Nada é simples, e um dos desafios invisíveis do movimento KM0 é exatamente financeiro. Em seu livro Buttermilk Graffiti o chef Edward Lee se questiona sobre o motivo de, na maior região de pesca de camarão de altíssima qualidade dos EUA, a costa do Golfo no sul do Texas, grande parte do camarão consumido ser importado do Vietnã, e após realizar pesquisa a sua conclusão é brutal: pelas condições de trabalho, o exótico camarão importado (que chega sem gosto e desinteressante nos EUA) é mais barato do que o camarão pescado ali mesmo, na varanda dos restaurantes de Galveston.

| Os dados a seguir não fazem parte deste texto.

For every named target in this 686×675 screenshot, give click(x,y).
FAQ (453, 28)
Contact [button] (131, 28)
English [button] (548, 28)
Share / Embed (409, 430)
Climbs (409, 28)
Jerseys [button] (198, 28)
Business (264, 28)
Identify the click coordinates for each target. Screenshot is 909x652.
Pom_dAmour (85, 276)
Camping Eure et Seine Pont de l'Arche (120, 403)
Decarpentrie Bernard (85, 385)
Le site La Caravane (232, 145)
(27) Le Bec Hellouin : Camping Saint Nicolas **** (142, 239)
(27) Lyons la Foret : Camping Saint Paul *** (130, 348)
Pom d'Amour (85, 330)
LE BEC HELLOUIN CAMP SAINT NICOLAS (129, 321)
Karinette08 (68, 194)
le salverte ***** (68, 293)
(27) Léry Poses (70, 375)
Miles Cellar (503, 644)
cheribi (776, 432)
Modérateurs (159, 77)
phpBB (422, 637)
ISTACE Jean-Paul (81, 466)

O custo financeiro da importação é diluído no alto volume, e o consumidor médio não liga de pagar um pouco mais por um produto que (mesmo pior em qualidade) seja importado. Um custo desse hábito porém não se torna invisível: o custo para o planeta. Rene Redzepi, proprietário e chef do NOMA, idealizou uma série para a Apple TV chamada Omnivore, e nesta série, o episódio centrado no comércio de Atum Bluefin (sim, a comida favorita da blogueira que aqui escreve) é devastador. Para garantir a distribuição dessa iguaria, um atum é levado da costa sul da Espanha para o Japão, vendido nos mercados japoneses para então ser exportado para locais como Brasil e EUA. Todo esse trajeto acontece em aviões (normalmente aviões comerciais que já estariam, de qualquer maneira, no ar, mas que aumentam sua carga assim), rapidamente, levando 2 dias nos casos mais extremos.

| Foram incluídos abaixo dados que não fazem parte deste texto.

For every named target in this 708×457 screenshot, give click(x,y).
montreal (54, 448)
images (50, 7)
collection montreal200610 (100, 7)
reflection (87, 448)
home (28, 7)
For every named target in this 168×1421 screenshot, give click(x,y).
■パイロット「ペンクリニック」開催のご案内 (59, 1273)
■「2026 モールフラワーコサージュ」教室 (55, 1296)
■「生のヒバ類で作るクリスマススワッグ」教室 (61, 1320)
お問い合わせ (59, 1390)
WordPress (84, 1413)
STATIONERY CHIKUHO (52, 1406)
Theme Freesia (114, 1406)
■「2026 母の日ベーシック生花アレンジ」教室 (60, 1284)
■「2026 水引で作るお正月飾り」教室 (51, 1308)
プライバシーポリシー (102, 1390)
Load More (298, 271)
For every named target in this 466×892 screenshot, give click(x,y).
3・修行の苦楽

A magia da comida importada também nos permite acabar com a sazonalidade, garantindo através de uma cadeia global de logística que nunca exista um período sem nossa fruta ou legume favorito nas prateleiras. Mas a oscilação de qualidade segue acontecendo, pois é impossível garantir que fruta que está hoje no seu supermercado, tendo ela vindo em algumas horas do sítio perto de sua cidade em uma van, ou de caminhão da Bolívia, ou de avião da Índia, seja igual em gosto e qualidade. O produto evolui, amadurece, se torna passado, mofa, enquanto troca de mãos e veículos em sua jornada global.
O último efeito dessa cadeia de importação gastronômica está na mente. Não preciso descrever muito sobre isso, apenas terminar o texto com uma citação do chef e ativista hindi residente no México Saqib Keval, um dos proprietários do restaurante Masala y Maiz, sobre a baunilha, um daqueles ingredientes que os nobres europeus descarregavam em seus pratos para sinalizar a riqueza do período colonial, e que hoje associamos com o delicioso aroma doce de um Crème Brûlée. Saqib, mostrando um prato de camarão picante do restaurante em seu episódio na última temporada de Chef’s Table, diz:
"Quando você morde, você começa a pensar: ‘Porque eu sempre pensei que a baunilha fosse algo simples e doce? Ou algo europeu?’ A baunilha é nativa do México. E aí você percebe que a baunilha foi colonizada.”
Se o tomate é latino, faz tanto sentido assim elevar ao luxo e pagar algo extra por um tomate de origem italiana?